**EXCERPTED RECORDS**.
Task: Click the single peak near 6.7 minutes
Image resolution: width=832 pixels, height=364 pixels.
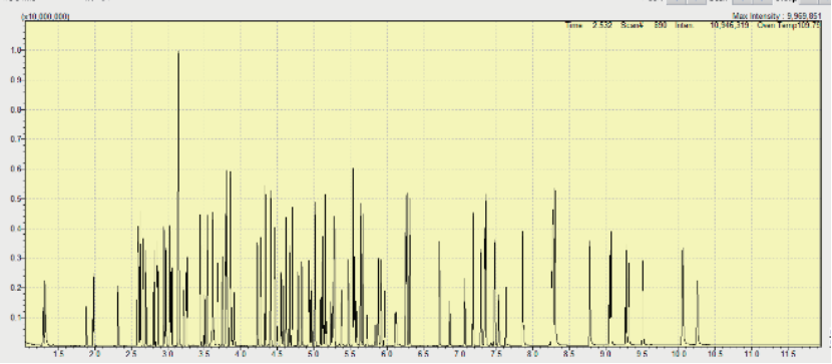Action: point(439,293)
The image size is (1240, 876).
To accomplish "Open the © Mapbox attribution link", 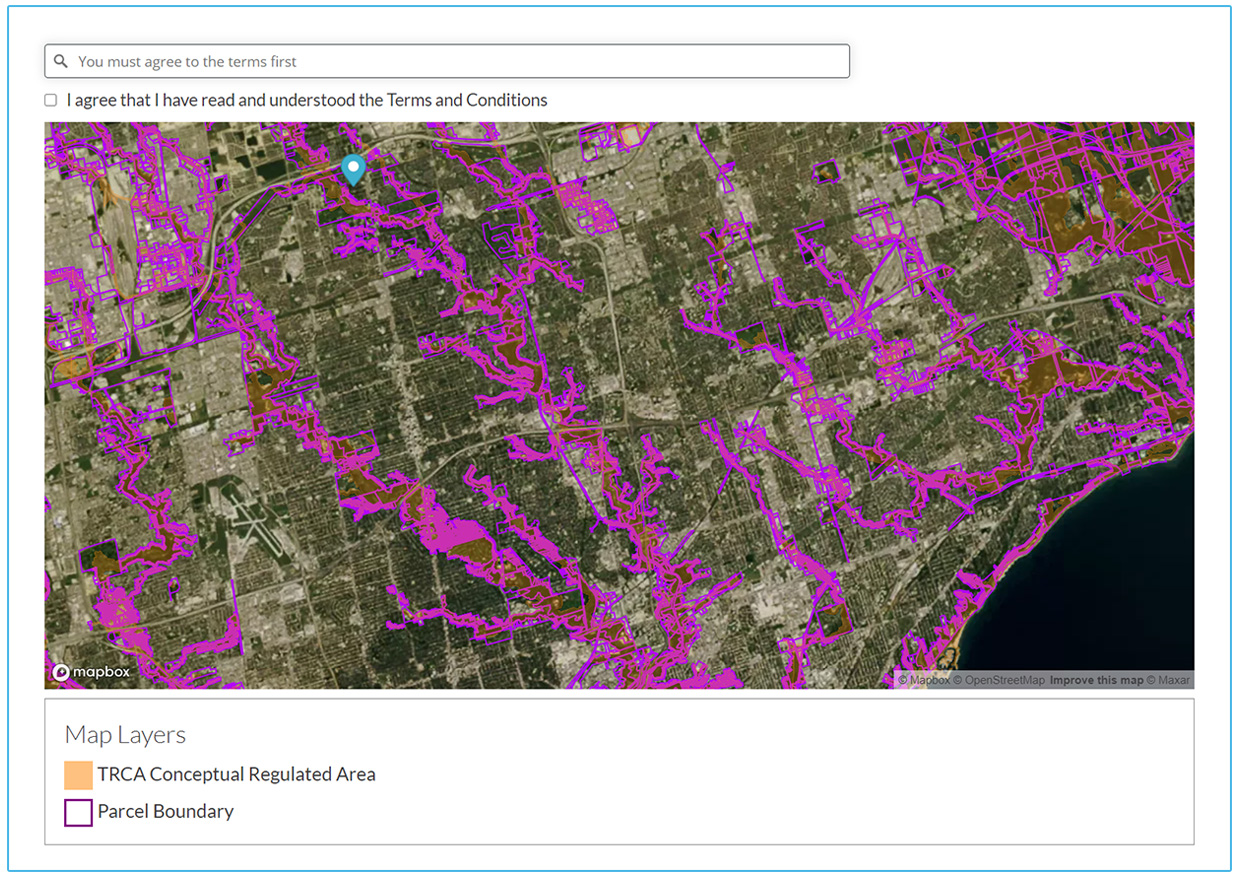I will (923, 680).
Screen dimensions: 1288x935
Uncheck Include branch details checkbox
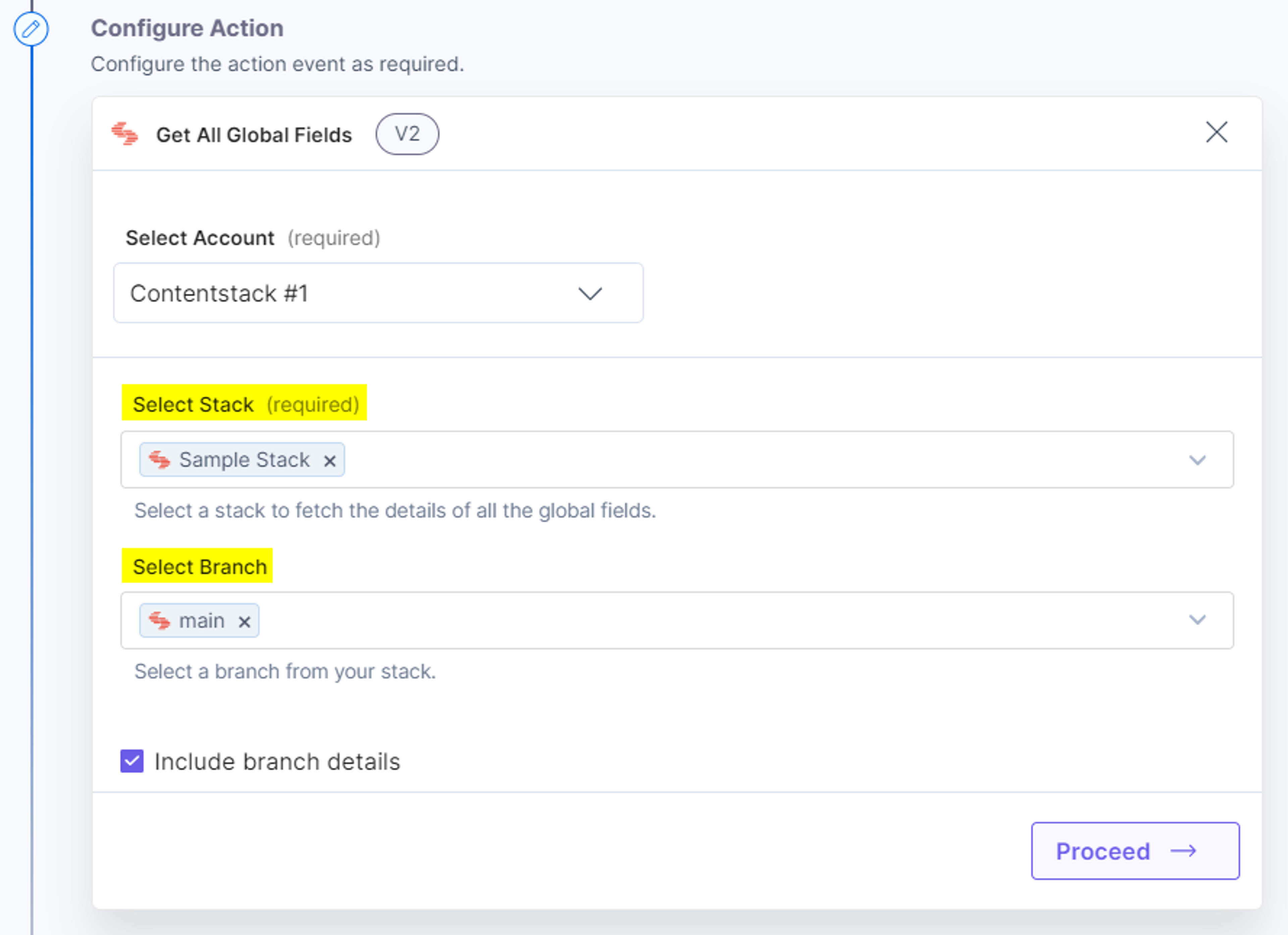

**BRIEF**.
An exact copy of the lines from the one with "Screen dimensions: 1288x935" through the end of the entries above, both included, is the whole answer. It contains no pictures.

**FINAL ANSWER**.
Screen dimensions: 1288x935
Uncheck Include branch details checkbox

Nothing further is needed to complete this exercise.